Analyze the role of estimation error in committor estimation via the variational approach that minimizes V[v] = E_π[(v(X_τ) − v(X_0))^2] subject to boundary conditions v|_A = 0 and v|_B = 1, for arbitrary parameterizations of v (including nonlinear models such as neural networks). Establish how estimation error arises under finite sampling from the equilibrium measure and quantify its impact on the accuracy of variationally computed committors across system settings.

Background

The paper discusses a variational principle for computing committors by minimizing V[v] = E_π[(v(X_τ) − v(X_0))^2] with constraints v|_A=0 and v|_B=1, noting that this approach can be applied to arbitrary parameterizations such as neural networks and can reduce approximation error. However, because the expectation is taken over the equilibrium measure, the authors argue that estimation error may be large, particularly for systems with high-energy barriers where important transition states are undersampled.

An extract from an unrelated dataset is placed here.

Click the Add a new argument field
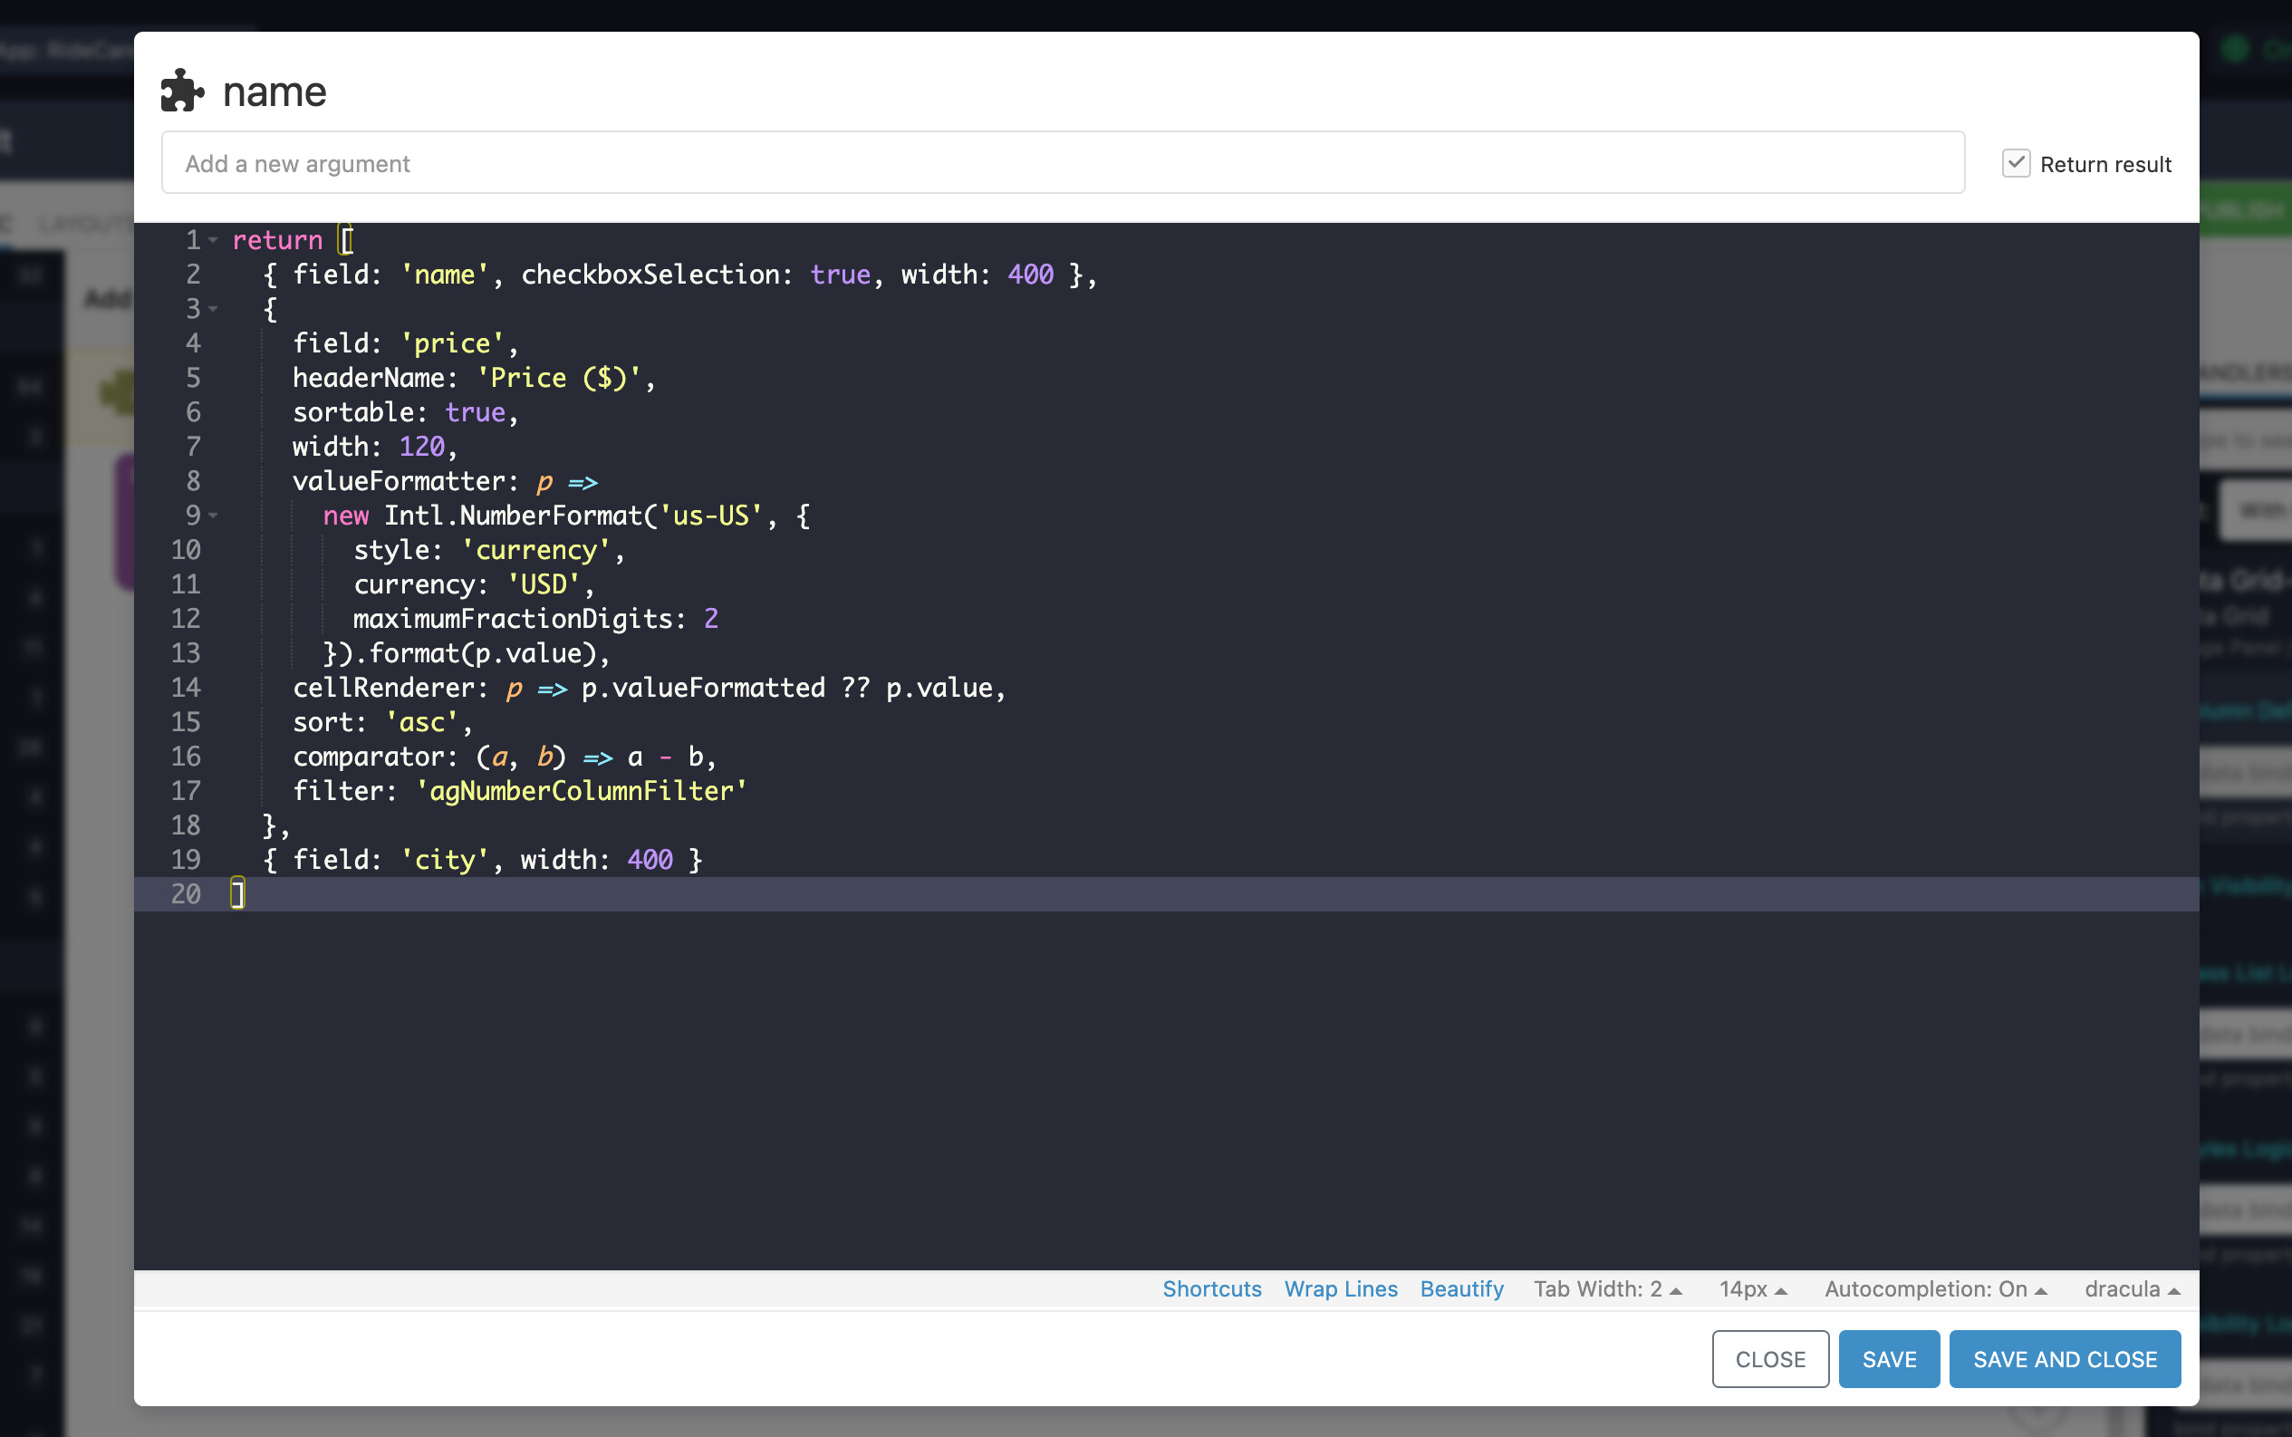The width and height of the screenshot is (2292, 1437). [1062, 163]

They further show that when the committor is parameterized as a sum of indicator functions, minimizing the functional is equivalent to constructing an MSM and computing its committor from equilibrium samples, thereby directly connecting the variational approach to MSM estimation error. Based on this, the authors caution that while the variational approach may offer strong approximation properties, its estimation error characteristics remain to be analyzed in detail for general parameterizations, motivating this open problem.